Data extracted from a collection:
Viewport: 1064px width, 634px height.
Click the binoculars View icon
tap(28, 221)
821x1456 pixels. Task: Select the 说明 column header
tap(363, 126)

*EXERCISE INSTRUCTIONS*:
Would you please set down the lines from the one with "821x1456 pixels. Task: Select" to the end of the data above, exactly and without any other lines?

*EXERCISE RESPONSE*:
821x1456 pixels. Task: Select the 说明 column header
tap(363, 126)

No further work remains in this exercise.